··· Material for this exercise ···
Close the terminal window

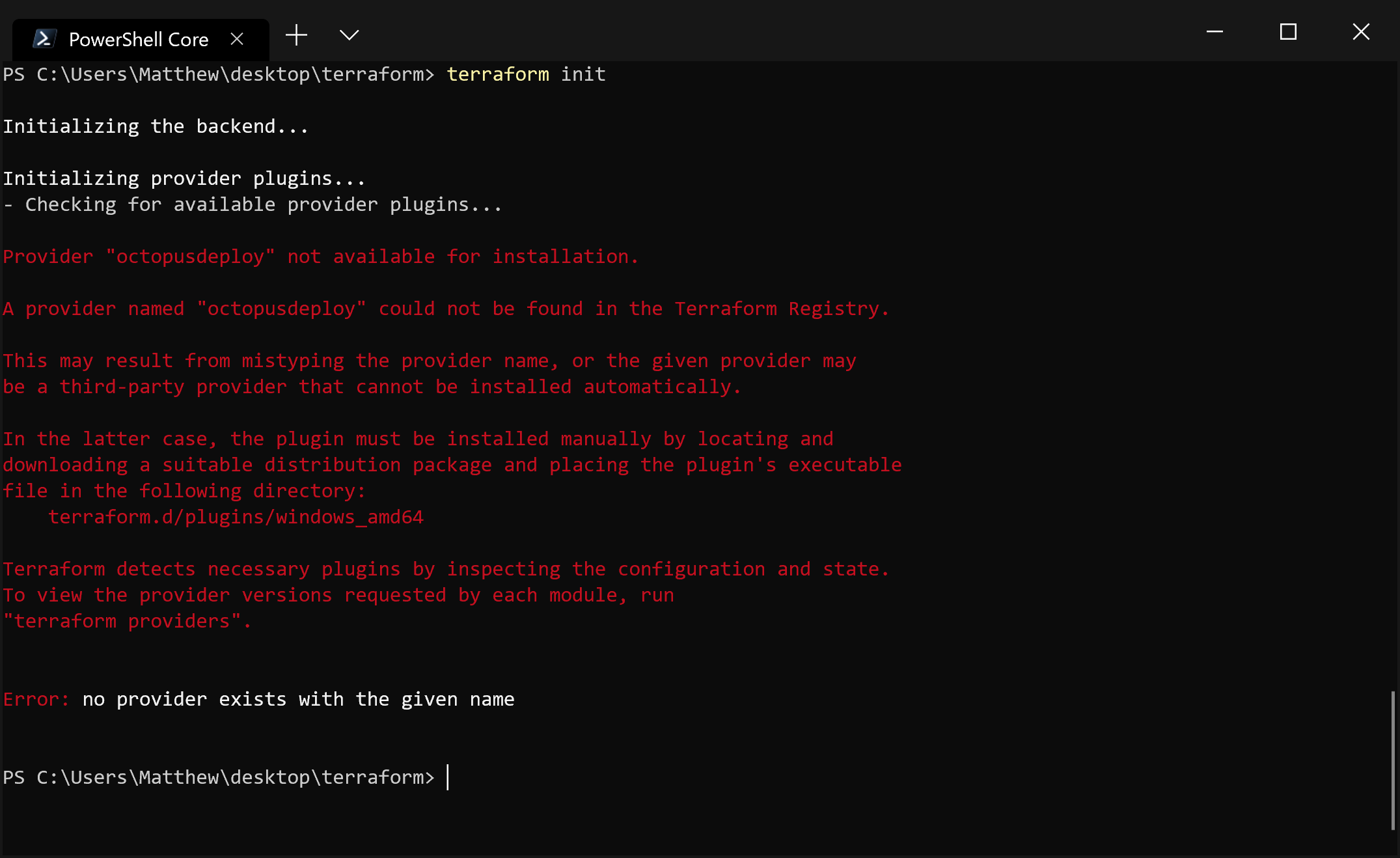point(1361,32)
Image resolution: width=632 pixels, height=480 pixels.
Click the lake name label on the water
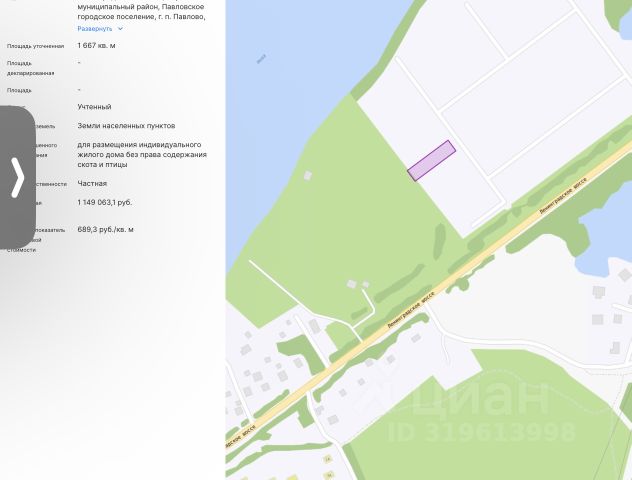pos(261,59)
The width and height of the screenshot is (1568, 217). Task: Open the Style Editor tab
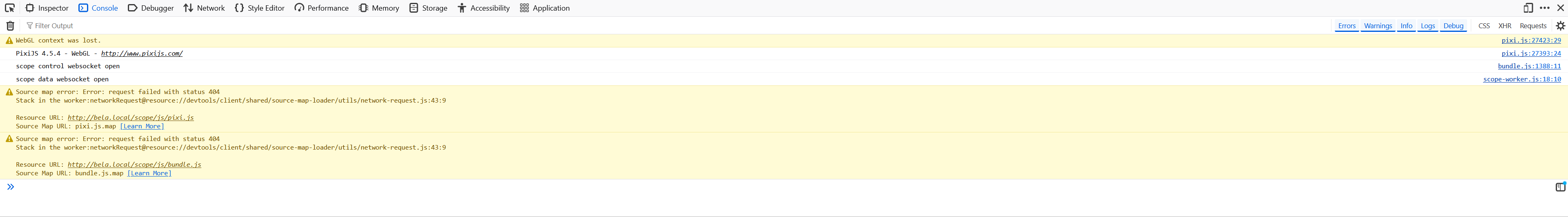(x=259, y=8)
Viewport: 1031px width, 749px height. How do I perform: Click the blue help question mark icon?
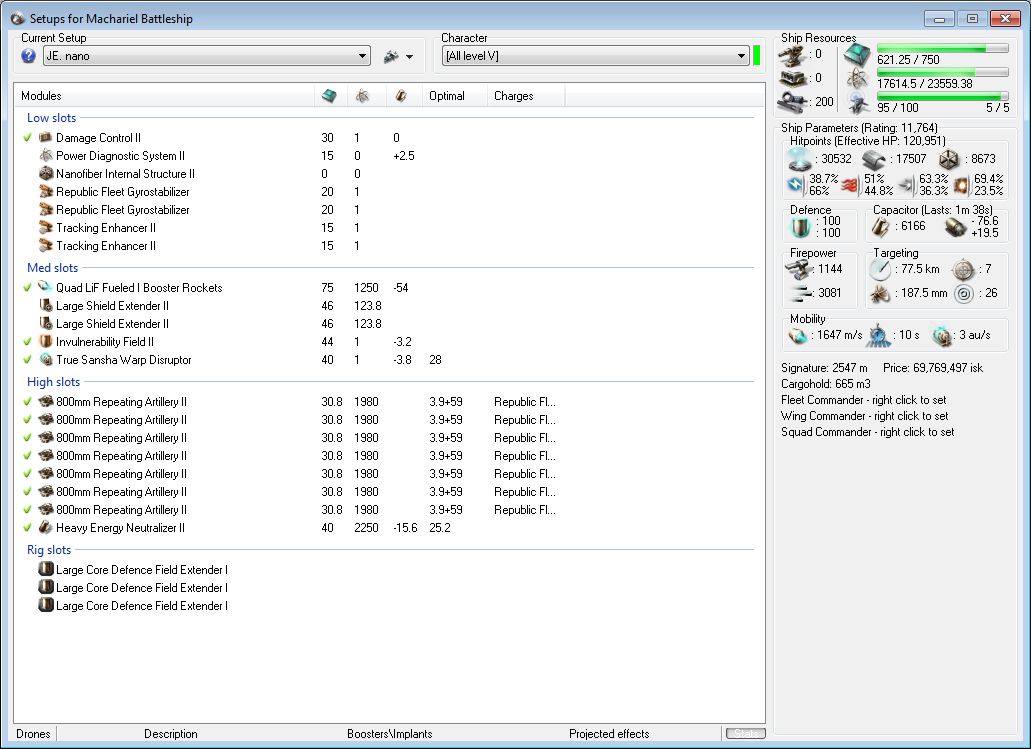coord(28,56)
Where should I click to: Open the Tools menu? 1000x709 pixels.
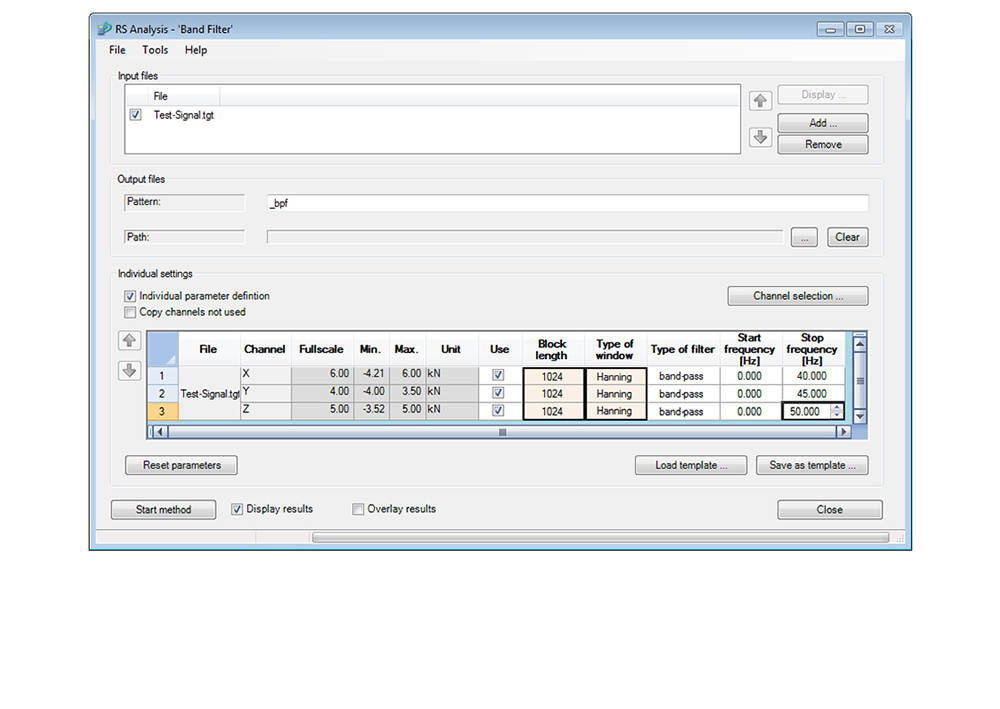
···
→ Task
Pictures excluded, quote all the data above exactly.

→ Result of this task
Close the terminal window

point(1361,32)
Image resolution: width=632 pixels, height=480 pixels.
Click the lake name label on the water
pos(261,59)
The width and height of the screenshot is (1568, 217). Task: Open the Style Editor tab
(x=259, y=8)
Viewport: 1031px width, 749px height. How do I perform: Click the blue help question mark icon?
coord(28,56)
Where should I click to: Open the Tools menu? 1000x709 pixels.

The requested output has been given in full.